The “anti-austerity” socialist government of Prime Minister António Costa is expected to use the DBRS decision to press better known rating agencies, including Fitch, Moody’s and Standard & Poor’s, to upgrade Portugal above junk status.

After delivering the lowest budget deficit in more than 40 years, and tackling problems in the country’s fragile banking sector, Mr Costa is urging the EU and other rating agencies to give Portugal more credit for the scale of its economic turnaround.

Ricardo Mourinho Félix, secretary of state for finance, earlier this week told CNBC that rating agencies would face “increasing difficulties” in explaining why they continued to hold Portugal at below investment grade.

DBRS said public debt remained “very high at 130.4% of gross domestic product in 2016 and is projected to decline only gradually”, the agency said.

Despite higher than expected growth of 1.4 per cent last year and a forecast 1.8 per cent in 2017, it described Portugal’s longer-term growth prospects as “modest” with estimates of potential growth at about 1 per cent.

“Low levels of public and private investment, and low labour productivity continue to constrain potential growth. Reforms to raise education levels and efficiency in the public administration are being implemented, but these could take time to yield results,” the agency said.
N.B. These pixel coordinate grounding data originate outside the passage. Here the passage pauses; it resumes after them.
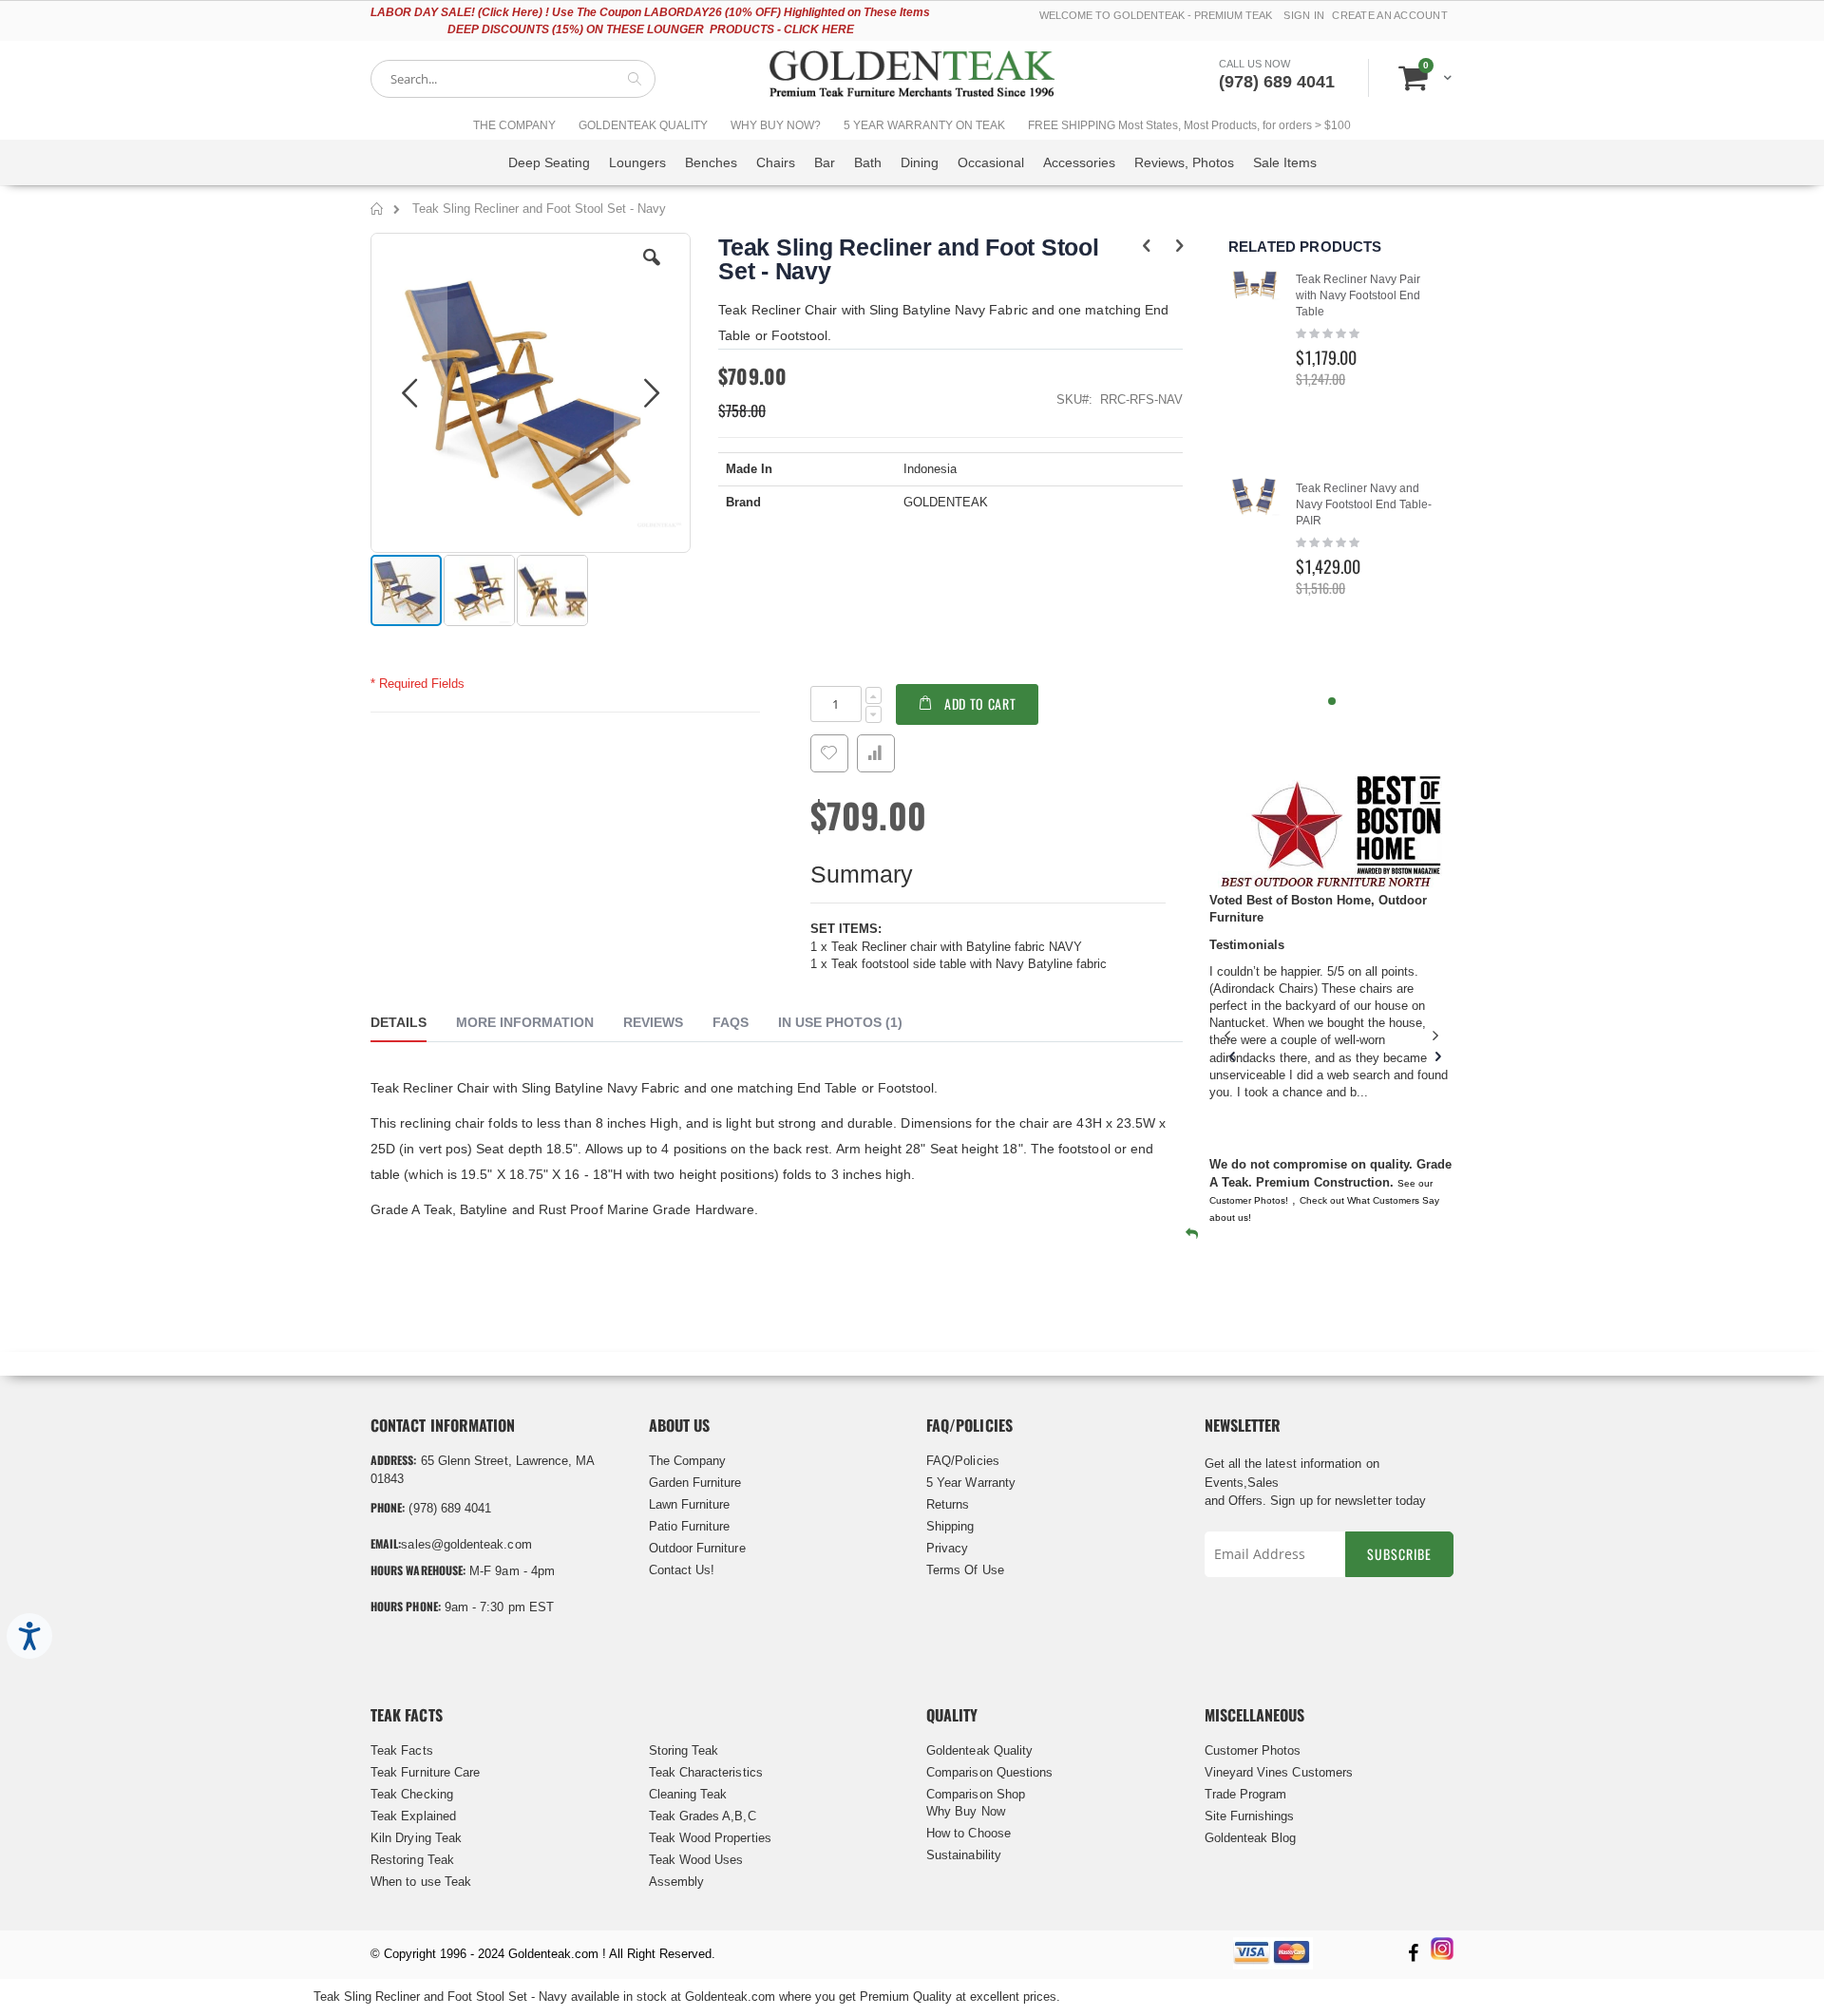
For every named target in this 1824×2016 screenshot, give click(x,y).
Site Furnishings (1250, 1816)
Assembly (677, 1881)
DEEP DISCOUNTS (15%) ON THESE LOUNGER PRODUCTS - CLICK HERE (650, 29)
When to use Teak (420, 1881)
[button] (652, 272)
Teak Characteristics (706, 1772)
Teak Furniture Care (425, 1772)
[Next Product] (1179, 246)
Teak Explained (413, 1816)
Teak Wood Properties (710, 1838)
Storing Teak (684, 1750)
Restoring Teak (412, 1860)
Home (377, 211)
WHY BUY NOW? (776, 125)
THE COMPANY (514, 125)
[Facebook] (1412, 1954)
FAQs (730, 1022)
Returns (947, 1504)
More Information (525, 1022)
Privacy (947, 1548)
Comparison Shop (975, 1794)
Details (398, 1022)
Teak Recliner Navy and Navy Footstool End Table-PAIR (1364, 504)
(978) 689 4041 (1277, 81)
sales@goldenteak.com (466, 1544)
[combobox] (513, 79)
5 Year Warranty (971, 1482)
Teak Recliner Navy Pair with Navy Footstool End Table (1358, 295)
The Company (688, 1461)
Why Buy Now (965, 1811)
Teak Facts (401, 1750)
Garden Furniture (695, 1482)
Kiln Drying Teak (416, 1838)
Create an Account (1390, 15)
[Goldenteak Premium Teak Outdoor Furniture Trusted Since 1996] (912, 78)
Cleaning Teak (688, 1794)
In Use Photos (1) (840, 1022)
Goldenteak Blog (1251, 1838)
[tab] (412, 1025)
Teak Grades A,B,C (702, 1816)
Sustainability (963, 1855)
Lesser-known DBRS is the only ECB-recognised rating agency to rate Portugal above junk status. Its rating, which has remained at investment grade since 2011, has safeguarded the country’s eligibility for the ECB’s bond-buying programme, which has played a crucial role in holding down government borrowing costs.

Fitch, Moody’s and S&P have all rated Portugal at below investment grade since 2011 when the country negotiated a €78bn bailout and a three-year adjustment programme with the EU and the International Monetary Fund.